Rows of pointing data
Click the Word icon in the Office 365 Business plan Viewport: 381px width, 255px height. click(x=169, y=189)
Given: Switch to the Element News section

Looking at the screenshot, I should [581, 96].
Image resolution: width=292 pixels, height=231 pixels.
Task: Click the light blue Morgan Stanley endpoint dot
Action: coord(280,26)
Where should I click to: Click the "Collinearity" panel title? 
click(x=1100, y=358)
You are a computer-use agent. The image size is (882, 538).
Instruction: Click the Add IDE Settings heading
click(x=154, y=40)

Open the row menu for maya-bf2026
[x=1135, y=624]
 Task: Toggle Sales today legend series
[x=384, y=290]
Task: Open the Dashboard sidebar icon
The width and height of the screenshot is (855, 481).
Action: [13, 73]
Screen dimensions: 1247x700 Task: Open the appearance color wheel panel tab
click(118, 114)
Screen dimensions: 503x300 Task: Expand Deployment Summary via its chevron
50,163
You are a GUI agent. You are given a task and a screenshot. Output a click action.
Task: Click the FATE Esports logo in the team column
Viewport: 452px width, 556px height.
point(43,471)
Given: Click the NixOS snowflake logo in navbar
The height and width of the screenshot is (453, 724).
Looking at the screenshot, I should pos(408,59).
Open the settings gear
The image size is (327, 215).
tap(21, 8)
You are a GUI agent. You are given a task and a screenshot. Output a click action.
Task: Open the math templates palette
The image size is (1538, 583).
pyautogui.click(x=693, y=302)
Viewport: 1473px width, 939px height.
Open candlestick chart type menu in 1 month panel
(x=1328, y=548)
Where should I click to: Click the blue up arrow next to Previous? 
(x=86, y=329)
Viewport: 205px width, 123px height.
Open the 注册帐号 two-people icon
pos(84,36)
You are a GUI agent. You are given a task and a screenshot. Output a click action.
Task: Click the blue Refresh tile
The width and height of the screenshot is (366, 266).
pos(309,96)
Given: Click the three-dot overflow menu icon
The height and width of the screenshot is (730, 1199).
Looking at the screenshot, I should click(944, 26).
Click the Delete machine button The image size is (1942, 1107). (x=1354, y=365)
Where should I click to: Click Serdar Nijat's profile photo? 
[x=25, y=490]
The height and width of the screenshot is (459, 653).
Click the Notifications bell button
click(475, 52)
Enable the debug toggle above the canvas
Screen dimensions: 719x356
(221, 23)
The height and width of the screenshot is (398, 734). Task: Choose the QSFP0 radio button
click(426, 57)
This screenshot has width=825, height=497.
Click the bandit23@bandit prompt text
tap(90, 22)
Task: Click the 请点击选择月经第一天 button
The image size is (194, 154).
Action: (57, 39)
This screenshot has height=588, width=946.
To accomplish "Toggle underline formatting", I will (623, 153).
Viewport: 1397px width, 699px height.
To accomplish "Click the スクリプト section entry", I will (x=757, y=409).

## PROBLEM REQUIREMENTS:
Write out all of the items above word for word, keeping each line as it is.

## ANSWER FOR THIS EXERCISE:
Click the Word icon in the Office 365 Business plan Viewport: 381px width, 255px height. click(x=169, y=189)
Given: Switch to the Element News section

Looking at the screenshot, I should [581, 96].
Image resolution: width=292 pixels, height=231 pixels.
Task: Click the light blue Morgan Stanley endpoint dot
Action: coord(280,26)
Where should I click to: Click the "Collinearity" panel title? 
click(x=1100, y=358)
You are a computer-use agent. The image size is (882, 538).
Instruction: Click the Add IDE Settings heading
click(x=154, y=40)

Open the row menu for maya-bf2026
[x=1135, y=624]
 Task: Toggle Sales today legend series
[x=384, y=290]
Task: Open the Dashboard sidebar icon
The width and height of the screenshot is (855, 481).
Action: [13, 73]
Screen dimensions: 1247x700 Task: Open the appearance color wheel panel tab
click(118, 114)
Screen dimensions: 503x300 Task: Expand Deployment Summary via its chevron
50,163
You are a GUI agent. You are given a task and a screenshot. Output a click action.
Task: Click the FATE Esports logo in the team column
Viewport: 452px width, 556px height.
point(43,471)
Given: Click the NixOS snowflake logo in navbar
The height and width of the screenshot is (453, 724).
Looking at the screenshot, I should pos(408,59).
Open the settings gear
The image size is (327, 215).
tap(21, 8)
You are a GUI agent. You are given a task and a screenshot. Output a click action.
Task: Open the math templates palette
The image size is (1538, 583).
pyautogui.click(x=693, y=302)
Viewport: 1473px width, 939px height.
Open candlestick chart type menu in 1 month panel
(x=1328, y=548)
Where should I click to: Click the blue up arrow next to Previous? 
(x=86, y=329)
Viewport: 205px width, 123px height.
Open the 注册帐号 two-people icon
pos(84,36)
You are a GUI agent. You are given a task and a screenshot. Output a click action.
Task: Click the blue Refresh tile
The width and height of the screenshot is (366, 266).
pos(309,96)
Given: Click the three-dot overflow menu icon
The height and width of the screenshot is (730, 1199).
Looking at the screenshot, I should click(944, 26).
Click the Delete machine button The image size is (1942, 1107). (x=1354, y=365)
Where should I click to: Click Serdar Nijat's profile photo? 
[x=25, y=490]
The height and width of the screenshot is (459, 653).
Click the Notifications bell button
click(475, 52)
Enable the debug toggle above the canvas
Screen dimensions: 719x356
(221, 23)
The height and width of the screenshot is (398, 734). Task: Choose the QSFP0 radio button
click(426, 57)
This screenshot has width=825, height=497.
Click the bandit23@bandit prompt text
tap(90, 22)
Task: Click the 请点击选择月经第一天 button
The image size is (194, 154).
Action: (57, 39)
This screenshot has height=588, width=946.
To accomplish "Toggle underline formatting", I will (623, 153).
Viewport: 1397px width, 699px height.
To accomplish "Click the スクリプト section entry", I will (x=757, y=409).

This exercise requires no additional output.